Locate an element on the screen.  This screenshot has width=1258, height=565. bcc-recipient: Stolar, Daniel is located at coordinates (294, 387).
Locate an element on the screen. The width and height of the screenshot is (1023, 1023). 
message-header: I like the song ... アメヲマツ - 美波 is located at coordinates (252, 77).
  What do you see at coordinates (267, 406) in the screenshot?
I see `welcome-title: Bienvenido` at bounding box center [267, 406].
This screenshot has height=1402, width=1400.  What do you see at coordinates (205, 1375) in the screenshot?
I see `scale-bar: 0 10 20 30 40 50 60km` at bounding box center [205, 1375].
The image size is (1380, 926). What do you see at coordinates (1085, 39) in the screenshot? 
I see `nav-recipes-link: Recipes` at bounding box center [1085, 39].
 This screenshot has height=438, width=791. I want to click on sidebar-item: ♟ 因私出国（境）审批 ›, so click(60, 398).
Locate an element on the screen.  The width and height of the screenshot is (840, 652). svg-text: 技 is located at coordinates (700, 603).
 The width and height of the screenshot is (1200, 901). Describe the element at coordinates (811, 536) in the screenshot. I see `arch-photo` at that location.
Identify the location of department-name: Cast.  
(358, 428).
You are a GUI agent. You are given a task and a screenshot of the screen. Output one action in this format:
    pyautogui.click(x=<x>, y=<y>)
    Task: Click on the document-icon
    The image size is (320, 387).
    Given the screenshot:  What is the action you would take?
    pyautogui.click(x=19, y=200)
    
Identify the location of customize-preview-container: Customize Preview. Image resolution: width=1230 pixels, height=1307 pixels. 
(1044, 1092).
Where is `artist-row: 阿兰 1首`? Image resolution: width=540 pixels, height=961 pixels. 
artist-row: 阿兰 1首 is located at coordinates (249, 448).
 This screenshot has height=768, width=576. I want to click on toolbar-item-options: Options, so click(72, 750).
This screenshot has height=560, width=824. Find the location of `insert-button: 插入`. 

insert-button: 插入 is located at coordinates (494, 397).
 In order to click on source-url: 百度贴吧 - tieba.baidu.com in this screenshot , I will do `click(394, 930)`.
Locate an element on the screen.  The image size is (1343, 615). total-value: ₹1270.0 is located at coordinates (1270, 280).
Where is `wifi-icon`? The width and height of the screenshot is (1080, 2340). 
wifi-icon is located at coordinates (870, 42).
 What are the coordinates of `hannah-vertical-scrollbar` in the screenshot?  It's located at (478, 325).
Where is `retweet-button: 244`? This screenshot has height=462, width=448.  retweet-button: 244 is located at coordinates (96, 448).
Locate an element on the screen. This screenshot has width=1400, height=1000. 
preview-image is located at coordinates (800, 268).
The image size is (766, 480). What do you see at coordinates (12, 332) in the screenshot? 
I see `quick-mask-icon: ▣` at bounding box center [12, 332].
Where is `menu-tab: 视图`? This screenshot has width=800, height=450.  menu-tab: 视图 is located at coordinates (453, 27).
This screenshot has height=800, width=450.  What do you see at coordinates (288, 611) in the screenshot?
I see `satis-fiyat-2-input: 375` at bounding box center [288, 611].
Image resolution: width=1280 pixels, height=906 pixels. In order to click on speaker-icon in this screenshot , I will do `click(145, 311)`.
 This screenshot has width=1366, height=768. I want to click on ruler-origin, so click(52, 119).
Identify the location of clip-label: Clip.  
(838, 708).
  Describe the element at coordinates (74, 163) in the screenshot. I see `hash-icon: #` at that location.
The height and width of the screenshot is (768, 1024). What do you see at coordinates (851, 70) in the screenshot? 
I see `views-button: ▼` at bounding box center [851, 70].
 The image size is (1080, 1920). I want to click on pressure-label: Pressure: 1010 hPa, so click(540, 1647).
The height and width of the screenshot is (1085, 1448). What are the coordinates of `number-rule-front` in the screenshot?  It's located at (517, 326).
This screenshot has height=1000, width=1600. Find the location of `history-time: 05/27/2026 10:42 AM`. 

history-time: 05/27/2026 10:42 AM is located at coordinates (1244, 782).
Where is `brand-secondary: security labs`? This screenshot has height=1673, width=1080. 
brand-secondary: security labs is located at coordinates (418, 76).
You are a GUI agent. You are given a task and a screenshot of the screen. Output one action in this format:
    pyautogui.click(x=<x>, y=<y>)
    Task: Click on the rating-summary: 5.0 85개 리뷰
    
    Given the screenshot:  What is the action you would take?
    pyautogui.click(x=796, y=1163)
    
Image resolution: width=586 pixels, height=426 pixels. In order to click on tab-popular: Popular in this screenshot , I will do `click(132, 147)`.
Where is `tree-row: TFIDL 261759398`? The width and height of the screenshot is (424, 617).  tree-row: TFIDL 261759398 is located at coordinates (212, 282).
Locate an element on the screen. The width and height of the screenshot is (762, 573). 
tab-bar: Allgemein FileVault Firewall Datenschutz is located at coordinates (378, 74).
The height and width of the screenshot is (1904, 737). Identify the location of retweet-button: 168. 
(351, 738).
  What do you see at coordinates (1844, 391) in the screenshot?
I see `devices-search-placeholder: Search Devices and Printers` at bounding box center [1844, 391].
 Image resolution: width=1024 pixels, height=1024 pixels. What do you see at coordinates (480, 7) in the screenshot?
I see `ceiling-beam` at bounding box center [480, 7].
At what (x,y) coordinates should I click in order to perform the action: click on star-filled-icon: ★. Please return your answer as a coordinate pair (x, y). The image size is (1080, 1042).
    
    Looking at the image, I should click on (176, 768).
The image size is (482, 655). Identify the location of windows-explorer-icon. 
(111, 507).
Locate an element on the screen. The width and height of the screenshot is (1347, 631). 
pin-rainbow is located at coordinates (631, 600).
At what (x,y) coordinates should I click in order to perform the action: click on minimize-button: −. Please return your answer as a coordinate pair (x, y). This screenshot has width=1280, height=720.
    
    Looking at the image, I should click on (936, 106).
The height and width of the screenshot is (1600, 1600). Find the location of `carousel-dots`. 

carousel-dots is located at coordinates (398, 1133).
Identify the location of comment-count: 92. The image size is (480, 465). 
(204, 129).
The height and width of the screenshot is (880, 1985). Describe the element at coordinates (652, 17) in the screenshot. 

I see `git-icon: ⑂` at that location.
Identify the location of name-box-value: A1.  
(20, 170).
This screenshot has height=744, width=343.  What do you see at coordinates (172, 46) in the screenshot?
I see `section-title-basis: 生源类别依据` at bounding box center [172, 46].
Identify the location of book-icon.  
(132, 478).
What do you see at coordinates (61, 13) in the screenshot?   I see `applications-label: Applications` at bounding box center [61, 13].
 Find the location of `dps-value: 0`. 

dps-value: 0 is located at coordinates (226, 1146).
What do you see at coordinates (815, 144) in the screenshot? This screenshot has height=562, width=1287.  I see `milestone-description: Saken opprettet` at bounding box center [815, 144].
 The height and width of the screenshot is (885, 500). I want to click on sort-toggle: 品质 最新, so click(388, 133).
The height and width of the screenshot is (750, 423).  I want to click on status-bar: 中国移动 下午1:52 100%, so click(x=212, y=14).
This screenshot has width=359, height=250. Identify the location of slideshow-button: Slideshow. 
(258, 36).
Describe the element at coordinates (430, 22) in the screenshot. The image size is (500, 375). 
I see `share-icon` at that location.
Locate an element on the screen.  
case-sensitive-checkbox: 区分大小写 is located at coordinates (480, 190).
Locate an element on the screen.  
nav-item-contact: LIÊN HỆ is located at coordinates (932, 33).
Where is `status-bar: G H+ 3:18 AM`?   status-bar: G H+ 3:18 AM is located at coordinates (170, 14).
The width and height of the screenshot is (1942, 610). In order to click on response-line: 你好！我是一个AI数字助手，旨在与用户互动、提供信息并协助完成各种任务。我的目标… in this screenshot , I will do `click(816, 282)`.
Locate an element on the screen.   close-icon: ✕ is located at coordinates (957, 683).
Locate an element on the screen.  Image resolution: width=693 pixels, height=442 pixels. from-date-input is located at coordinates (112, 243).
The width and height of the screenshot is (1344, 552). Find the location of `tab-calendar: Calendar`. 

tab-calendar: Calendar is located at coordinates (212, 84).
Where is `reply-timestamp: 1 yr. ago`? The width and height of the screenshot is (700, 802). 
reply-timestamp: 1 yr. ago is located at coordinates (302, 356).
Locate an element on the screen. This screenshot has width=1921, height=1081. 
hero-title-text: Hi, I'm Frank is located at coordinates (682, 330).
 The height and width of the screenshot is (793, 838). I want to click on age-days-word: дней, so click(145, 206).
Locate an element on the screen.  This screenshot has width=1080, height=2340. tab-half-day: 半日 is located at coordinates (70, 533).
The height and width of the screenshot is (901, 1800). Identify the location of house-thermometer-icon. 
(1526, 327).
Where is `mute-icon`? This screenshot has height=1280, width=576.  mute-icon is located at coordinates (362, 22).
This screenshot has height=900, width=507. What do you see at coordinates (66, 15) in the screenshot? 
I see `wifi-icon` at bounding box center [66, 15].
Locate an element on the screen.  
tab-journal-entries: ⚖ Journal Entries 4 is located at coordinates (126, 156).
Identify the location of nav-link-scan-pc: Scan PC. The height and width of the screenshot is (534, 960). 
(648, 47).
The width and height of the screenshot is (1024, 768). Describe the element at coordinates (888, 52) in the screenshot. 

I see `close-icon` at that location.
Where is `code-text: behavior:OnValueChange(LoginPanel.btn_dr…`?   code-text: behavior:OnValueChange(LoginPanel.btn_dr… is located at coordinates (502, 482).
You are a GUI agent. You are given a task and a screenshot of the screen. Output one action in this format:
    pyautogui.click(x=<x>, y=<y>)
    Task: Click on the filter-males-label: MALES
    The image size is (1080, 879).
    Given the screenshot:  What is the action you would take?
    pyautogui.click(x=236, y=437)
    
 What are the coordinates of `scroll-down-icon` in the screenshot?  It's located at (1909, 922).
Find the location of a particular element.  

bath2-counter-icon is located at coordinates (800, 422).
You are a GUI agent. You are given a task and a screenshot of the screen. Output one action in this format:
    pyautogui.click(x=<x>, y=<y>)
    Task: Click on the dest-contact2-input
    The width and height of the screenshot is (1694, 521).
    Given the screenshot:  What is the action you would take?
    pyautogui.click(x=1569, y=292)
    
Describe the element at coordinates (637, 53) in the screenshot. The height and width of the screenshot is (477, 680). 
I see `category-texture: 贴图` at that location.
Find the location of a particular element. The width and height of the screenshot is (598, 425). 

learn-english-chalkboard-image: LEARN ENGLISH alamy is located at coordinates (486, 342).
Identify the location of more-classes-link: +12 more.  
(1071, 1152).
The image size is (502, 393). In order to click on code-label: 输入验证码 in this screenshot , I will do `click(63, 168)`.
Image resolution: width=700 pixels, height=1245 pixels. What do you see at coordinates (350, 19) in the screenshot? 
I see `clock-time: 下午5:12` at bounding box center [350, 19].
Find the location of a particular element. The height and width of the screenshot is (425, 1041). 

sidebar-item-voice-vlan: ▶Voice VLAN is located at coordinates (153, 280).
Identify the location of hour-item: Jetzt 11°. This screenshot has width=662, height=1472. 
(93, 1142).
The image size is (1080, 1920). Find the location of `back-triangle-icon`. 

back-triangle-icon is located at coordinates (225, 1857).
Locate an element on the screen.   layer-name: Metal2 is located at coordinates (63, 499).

........

Quote the records from the line containing "coordinates (957, 683)." up to and including the line containing "reply-timestamp: 1 yr. ago is".

OUTPUT OF THE TASK
Locate an element on the screen.   close-icon: ✕ is located at coordinates (957, 683).
Locate an element on the screen.  Image resolution: width=693 pixels, height=442 pixels. from-date-input is located at coordinates (112, 243).
The width and height of the screenshot is (1344, 552). Find the location of `tab-calendar: Calendar`. 

tab-calendar: Calendar is located at coordinates (212, 84).
Where is `reply-timestamp: 1 yr. ago`? The width and height of the screenshot is (700, 802). 
reply-timestamp: 1 yr. ago is located at coordinates (302, 356).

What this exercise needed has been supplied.